Work required:
Treat the line containing "Ficha de datos (704, 948)" as the first line and the final line of the material below as the last; reproduce that range exactly.

Supplied records:
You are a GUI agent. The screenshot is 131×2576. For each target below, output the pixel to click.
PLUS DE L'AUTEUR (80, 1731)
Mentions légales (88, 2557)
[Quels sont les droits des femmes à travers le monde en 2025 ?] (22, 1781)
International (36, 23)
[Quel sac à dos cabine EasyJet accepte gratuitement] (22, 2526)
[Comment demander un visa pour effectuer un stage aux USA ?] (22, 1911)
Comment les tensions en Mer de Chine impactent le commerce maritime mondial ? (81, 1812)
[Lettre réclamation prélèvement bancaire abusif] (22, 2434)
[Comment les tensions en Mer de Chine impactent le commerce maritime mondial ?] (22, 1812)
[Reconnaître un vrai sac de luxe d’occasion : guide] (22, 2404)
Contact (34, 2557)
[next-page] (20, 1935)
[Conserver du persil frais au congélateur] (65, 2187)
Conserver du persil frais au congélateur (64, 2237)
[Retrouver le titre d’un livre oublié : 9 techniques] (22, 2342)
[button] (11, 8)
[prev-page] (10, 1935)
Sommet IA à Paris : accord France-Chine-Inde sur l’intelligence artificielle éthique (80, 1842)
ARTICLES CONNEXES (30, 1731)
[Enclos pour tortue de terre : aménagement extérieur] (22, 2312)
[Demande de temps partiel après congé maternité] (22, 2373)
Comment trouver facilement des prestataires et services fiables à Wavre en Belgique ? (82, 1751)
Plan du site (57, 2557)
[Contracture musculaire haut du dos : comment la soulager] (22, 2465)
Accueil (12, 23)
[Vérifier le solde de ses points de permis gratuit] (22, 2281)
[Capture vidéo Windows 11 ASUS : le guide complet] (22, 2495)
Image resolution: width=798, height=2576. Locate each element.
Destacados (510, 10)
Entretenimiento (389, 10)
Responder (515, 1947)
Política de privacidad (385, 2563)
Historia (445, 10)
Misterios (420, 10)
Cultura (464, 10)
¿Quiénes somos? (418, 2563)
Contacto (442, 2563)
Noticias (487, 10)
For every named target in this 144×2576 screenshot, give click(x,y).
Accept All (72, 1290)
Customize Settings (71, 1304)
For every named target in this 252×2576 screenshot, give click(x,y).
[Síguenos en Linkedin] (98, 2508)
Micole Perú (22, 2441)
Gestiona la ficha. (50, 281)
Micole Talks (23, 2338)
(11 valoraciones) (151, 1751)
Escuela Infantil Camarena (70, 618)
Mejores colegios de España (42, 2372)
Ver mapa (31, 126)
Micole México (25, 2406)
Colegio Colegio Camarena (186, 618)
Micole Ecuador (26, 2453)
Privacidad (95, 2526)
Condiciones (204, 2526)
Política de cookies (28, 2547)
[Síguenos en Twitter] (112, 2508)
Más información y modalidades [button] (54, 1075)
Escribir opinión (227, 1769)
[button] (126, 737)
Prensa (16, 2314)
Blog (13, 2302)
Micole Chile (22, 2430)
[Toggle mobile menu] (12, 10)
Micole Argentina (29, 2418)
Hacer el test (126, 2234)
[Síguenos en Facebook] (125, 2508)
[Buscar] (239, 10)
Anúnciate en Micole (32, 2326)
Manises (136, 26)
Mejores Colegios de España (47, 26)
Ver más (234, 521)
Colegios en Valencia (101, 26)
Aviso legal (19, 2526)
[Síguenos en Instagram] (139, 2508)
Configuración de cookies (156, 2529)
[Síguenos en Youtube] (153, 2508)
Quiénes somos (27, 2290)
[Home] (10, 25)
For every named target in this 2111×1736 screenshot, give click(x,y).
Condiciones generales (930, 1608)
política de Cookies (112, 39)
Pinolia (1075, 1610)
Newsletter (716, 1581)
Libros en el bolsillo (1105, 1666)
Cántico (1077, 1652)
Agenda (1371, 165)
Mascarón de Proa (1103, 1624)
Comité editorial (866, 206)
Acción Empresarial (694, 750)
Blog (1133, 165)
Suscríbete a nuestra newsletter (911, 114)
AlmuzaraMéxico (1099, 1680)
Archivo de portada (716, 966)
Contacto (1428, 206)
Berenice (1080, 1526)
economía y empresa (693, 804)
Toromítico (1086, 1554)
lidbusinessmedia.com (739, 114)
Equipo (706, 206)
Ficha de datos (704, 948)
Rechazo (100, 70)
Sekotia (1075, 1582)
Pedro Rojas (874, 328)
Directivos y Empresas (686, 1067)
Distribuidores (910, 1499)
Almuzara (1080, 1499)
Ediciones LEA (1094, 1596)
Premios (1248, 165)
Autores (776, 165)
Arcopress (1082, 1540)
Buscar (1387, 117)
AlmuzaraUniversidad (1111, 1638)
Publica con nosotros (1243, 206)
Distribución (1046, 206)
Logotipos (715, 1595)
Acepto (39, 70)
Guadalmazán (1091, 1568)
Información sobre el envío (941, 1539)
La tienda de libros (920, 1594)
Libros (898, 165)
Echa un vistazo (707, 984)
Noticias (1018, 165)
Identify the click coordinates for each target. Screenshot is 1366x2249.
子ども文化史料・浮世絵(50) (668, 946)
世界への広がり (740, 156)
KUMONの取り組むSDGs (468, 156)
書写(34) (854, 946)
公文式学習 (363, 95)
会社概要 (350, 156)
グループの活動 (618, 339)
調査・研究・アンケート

Reply:
Ficha de datos (704, 948)
Rechazo (100, 70)
Sekotia (1075, 1582)
Pedro Rojas (874, 328)
Directivos y Empresas (686, 1067)
Distribuidores (910, 1499)
Almuzara (1080, 1499)
Ediciones LEA (1094, 1596)
Premios (1248, 165)
Autores (776, 165)
Arcopress (1082, 1540)
Buscar (1387, 117)
AlmuzaraUniversidad (1111, 1638)
Publica con nosotros (1243, 206)
Distribución (1046, 206)
Logotipos (715, 1595)
Acepto (39, 70)
Guadalmazán (1091, 1568)
Información sobre el envío (941, 1539)
La tienda de libros (920, 1594)
Libros (898, 165)
Echa un vistazo (707, 984)
Noticias (1018, 165)
Identify the click coordinates for each target. Screenshot is 1366x2249.
子ども文化史料・浮世絵(50) (668, 946)
世界への広がり (740, 156)
KUMONの取り組むSDGs (468, 156)
書写(34) (854, 946)
公文式学習 (363, 95)
会社概要 (350, 156)
グループの活動 (618, 339)
調査・研究・アンケート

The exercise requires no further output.